Enhanced performance of gene expression predictive models with protein-mediated spatial chromatin interactions. Sci Rep. 2023;13(1):11693
JGM, Chromatin, CCCTC-Binding Factor, Chromosomes, Cell Nucleus, Cell Cycle Proteins, Gene Expression
Sci Rep. 2023;13(1):11693
This work has been supported by National Science Centre, Poland (2019/35/O/ST6/02484 and 2020/37/B/ NZ2/03757); The work has been co-supported by Enhpathy—“Molecular Basis of Human enhanceropathies” funded by the European Union’s Horizon 2020 research and innovation programme under the Marie Sklodowska- Curie grant agreement No 860002 and National Institute of Health USA 4DNucleome grant 1U54DK107967-01 "Nucleome Positioning System for Spatiotemporal Genome Organization and Regulation". Research was co- funded by the Warsaw University of Technology within the Excellence Initiative: Research University (IDUB) programme. Computations were performed thanks to the Laboratory of Bioinformatics and Computational Genomics, Faculty of Mathematics and Information Science, Warsaw University of Technology, using the Arti- ficial Intelligence HPC platform financed by the Polish Ministry of Science and Higher Education (decision no. 7054/IA/SP/2020 of 2020-08-28).

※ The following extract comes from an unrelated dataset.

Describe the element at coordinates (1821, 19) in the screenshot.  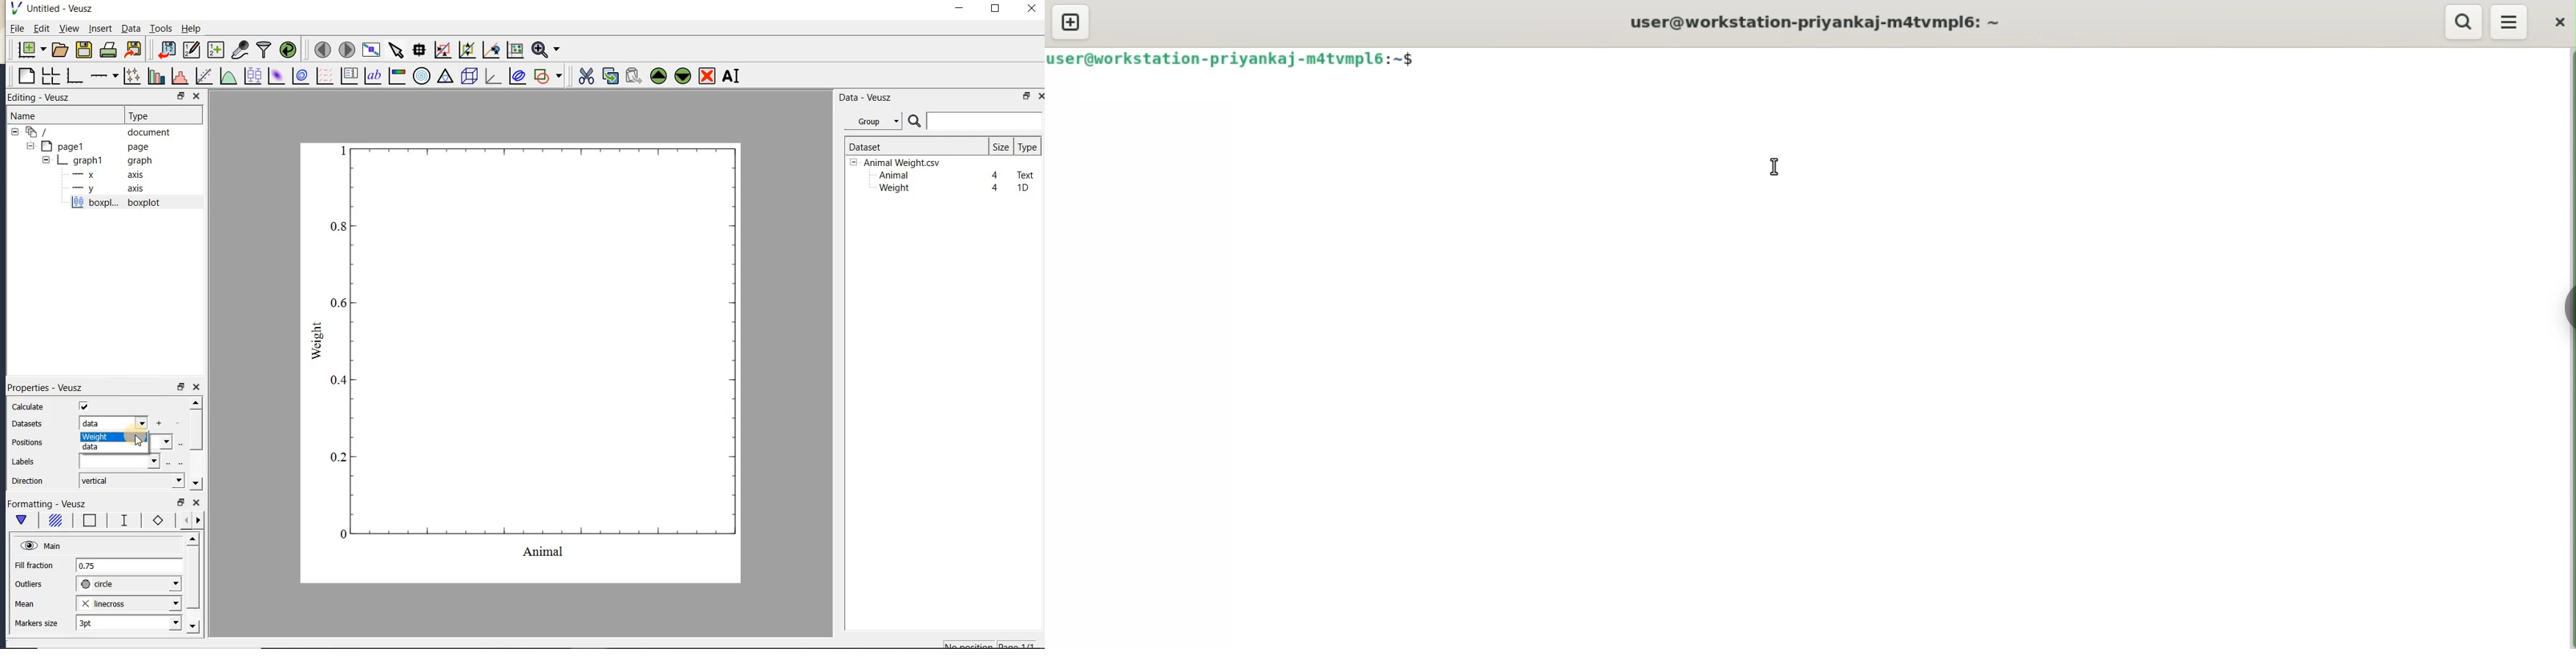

There have been multiple attempts to predict the expression of the genes based on the sequence, epigenetics, and various other factors. To improve those predictions, we have decided to investigate adding protein-specific 3D interactions that play a significant role in the condensation of the chromatin structure in the cell nucleus. To achieve this, we have used the architecture of one of the state-of-the-art algorithms, ExPecto, and investigated the changes in the model metrics upon adding the spatially relevant data. We have used ChIA-PET interactions that are mediated by cohesin (24 cell lines), CTCF (4 cell lines), and RNAPOL2 (4 cell lines). As the output of the study, we have developed the Spatial Gene Expression (SpEx) algorithm that shows statistically significant improvements in most cell lines. We have compared ourselves to the baseline ExPecto model, which obtained a 0.82 Spearman's rank correlation coefficient (SCC) score, and 0.85, which is reported by newer Enformer were able to obtain the average correlation score of 0.83. However, in some cases (e.g. RNAPOL2 on GM12878), our improvement reached 0.04, and in some cases (e.g. RNAPOL2 on H1), we reached an SCC of 0.86.